Source estimation may not be informative in some cases: good coverage of the head is required to distinguish sources. High density systems with 128 or more electrodes are recommended10,15; a sparser coverage will act as a spatial filter leading to more wide spread source activation or false negative results10. Furthermore, source reconstruction based on the method described in this article has only been reported for cortical generators. Therefore, it is less suitable for testing hypotheses about subcortical substrates or cortical subcortical interactions. Lastly, source analysis should be based on detailed prior hypotheses about the cortical substrates, taking the existing literature from other imaging modalities into account. Spatial filtering techniques may also be used to improve the spatial resolution of the EEG signal by reducing spatial mixing on the scalp level. Alternative methods to reduce the influence of volume conduction effects without head modelling are used, e.g., Laplacian filtering21 or Current Source Density analysis22. However, these methods do not provide more information about neural generators as volume conduction effects are not only restricted to sensors in close spatial proximity1.

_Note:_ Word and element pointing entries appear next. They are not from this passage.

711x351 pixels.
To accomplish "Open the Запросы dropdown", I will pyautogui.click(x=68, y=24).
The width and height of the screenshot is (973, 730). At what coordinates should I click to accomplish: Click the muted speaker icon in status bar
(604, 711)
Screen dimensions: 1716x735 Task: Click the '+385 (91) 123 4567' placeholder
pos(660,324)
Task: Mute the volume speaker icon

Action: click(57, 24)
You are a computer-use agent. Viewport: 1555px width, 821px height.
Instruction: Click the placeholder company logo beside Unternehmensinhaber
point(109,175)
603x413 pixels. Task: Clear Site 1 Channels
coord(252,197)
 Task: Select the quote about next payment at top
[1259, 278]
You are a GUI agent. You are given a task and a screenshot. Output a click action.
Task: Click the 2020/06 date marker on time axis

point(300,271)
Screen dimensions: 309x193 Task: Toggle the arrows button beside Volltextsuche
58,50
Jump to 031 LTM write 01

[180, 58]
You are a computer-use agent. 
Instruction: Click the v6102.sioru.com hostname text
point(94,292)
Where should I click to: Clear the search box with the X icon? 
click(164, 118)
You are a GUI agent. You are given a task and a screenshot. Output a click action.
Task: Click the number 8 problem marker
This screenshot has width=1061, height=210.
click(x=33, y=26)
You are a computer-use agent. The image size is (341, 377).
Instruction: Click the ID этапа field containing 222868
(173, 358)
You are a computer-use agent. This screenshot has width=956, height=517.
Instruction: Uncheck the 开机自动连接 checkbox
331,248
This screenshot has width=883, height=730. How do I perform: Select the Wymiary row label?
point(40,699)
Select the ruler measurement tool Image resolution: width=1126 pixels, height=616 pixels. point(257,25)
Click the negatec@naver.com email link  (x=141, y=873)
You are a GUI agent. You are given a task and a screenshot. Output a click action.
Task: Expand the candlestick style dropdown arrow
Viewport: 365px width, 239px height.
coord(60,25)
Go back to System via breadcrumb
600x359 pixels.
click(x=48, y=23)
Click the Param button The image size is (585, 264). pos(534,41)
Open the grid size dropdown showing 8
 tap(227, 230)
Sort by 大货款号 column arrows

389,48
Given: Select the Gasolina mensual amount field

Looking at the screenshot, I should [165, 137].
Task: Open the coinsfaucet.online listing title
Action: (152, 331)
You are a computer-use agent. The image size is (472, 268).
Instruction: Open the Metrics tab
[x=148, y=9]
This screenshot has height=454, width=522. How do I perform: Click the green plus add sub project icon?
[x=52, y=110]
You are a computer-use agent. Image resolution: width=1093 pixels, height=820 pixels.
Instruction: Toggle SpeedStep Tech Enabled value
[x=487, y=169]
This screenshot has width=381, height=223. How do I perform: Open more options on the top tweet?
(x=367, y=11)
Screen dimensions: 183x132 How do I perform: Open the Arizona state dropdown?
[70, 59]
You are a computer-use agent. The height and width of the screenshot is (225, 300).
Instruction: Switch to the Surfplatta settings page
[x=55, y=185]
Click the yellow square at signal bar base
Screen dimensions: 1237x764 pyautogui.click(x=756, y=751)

In the following sections, the article describes how experiments for the investigation of brain and cognitive function in children from 2 years of age are designed at the London Baby Lab. Next, EEG data acquisition with high density low impedance systems with children is discussed. Then, EEG preprocessing and analysis on the channel level is presented. Lastly, the article focuses on the processing of structural MRI data for cortical source reconstruction and analysis of source level signals.

Protocol

1. Designing EEG & Event related potential experiments for children

Note: A simple experiment was designed for the purposes of this article that may be used to investigate face processing in young children. The following section will describe the experiment and explain how to implement it using MATLAB R2012b and Psychtoolbox V3.0.1123,24.  Pictures taken from the NimStim set of emotional facial expression25 were used for this example. This stimulus set is available for research purposes upon request (http://www.macbrain.org/resources.htm).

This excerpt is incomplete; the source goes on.